Despite the increase in expenditures, the fiscal outlook in the Adopted Budget Financial Plan, which shows cumulative outyear gaps totaling $6.23 billion, is stronger than that of the Executive Budget Financial Plan which had cumulative outyear gaps of $6.42 billion. The outyear gaps decreased even as the FY 2015 prepayments and RHBT deposits increased by $517 million and $675 million, respectively. The cumulative outyear gap in the current Financial Plan is the second smallest since FY 2003.

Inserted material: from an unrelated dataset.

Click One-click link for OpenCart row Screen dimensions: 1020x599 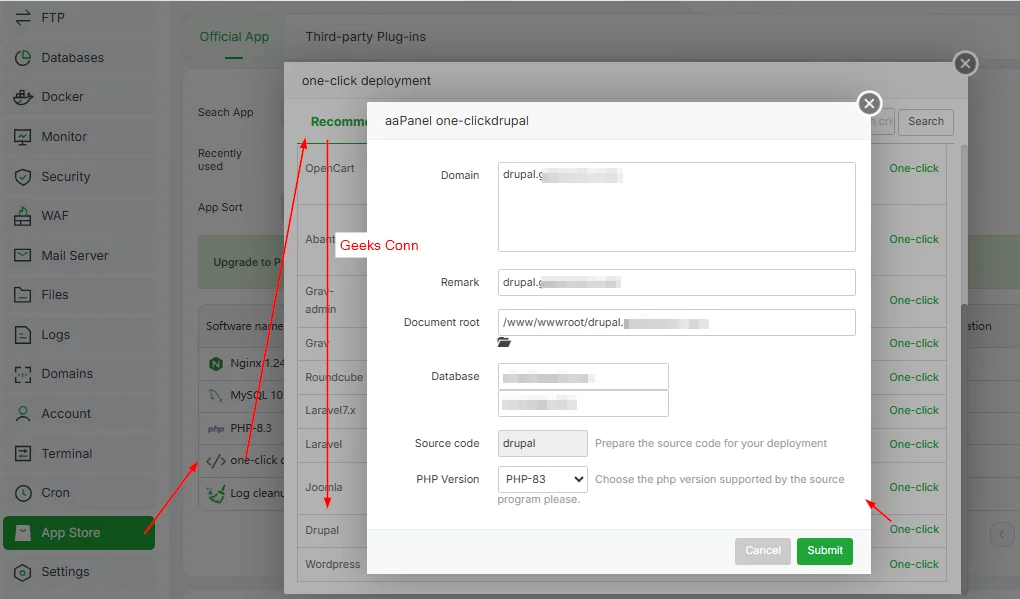click(x=914, y=169)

The Comptroller’s Office’s analysis of the budget indicates that the fiscal outlook may be stronger than projected by the City. The Comptroller’s Office has identified net resources of $41 million in FY 2015, $839 million in FY 2016, $1.06 billion in FY 2017, $1.17 billion in FY 2018, and $1.30 billion in FY 2019. These resources stem primarily from the Office’s higher tax revenue forecast which is more than the City’s forecast by $81 million in FY 2015, $822 million in FY 2016, $1.12 billion in FY 2017, $1.33 billion in FY 2018, and $1.54 billion in FY 2019.
Other additional resources identified by the Comptroller’s Office include debt service savings of $189 million in FY 2016 and additional fine revenues from the extension and expansion of the bus lane camera program of $12 million in FY 2016, $21 million in FY 2017, $19 million in FY 2018, and $17 million in FY 2019. Risks to the City’s estimate for overtime, Department of Education (DOE) Medicaid reimbursement, Universal Pre-Kindergarten (UPK) funding, and pension contributions offset some of the additional resources. The Comptroller’s Office estimates that overtime spending could exceed the Plan’s estimate by $104 million in FY 2016 while DOE Medicaid reimbursements could be below the City’s estimate by $60 million in FY 2015 and $80 million annually beginning FY 2016. In addition, UPK funding could fall short by $21 million annually beginning FY 2017.
In addition, the Plan’s projections of pension contributions do not take into account the impact of the FY 2015 pension investment return which is preliminarily projected to be 3.3 percent compared to the Actuarial Interest Rate Assumption of 7.0 percent. The Comptroller’s Office estimates that this shortfall in investment return will result in additional pension contributions of $70 million in FY 2017, $141 million in FY 2018, and $211 million in FY 2019.
Even as the City is benefiting from strong revenues which allows it to fund new initiatives, it is important to keep in mind the rapidity and extent to which the City’s budget situation can worsen, as experienced in the Great Recession. The City has used part of its additional resources to increase the fund balance in the RHBT, to increase the General Reserve and establish a new Capital Stabilization Reserve. In order to be prepared for the next cyclical downturn, the City must continue to find a balance between additional spending and accumulating the resources needed to build up a larger cushion, which remains billions below what it was entering the Great Recession.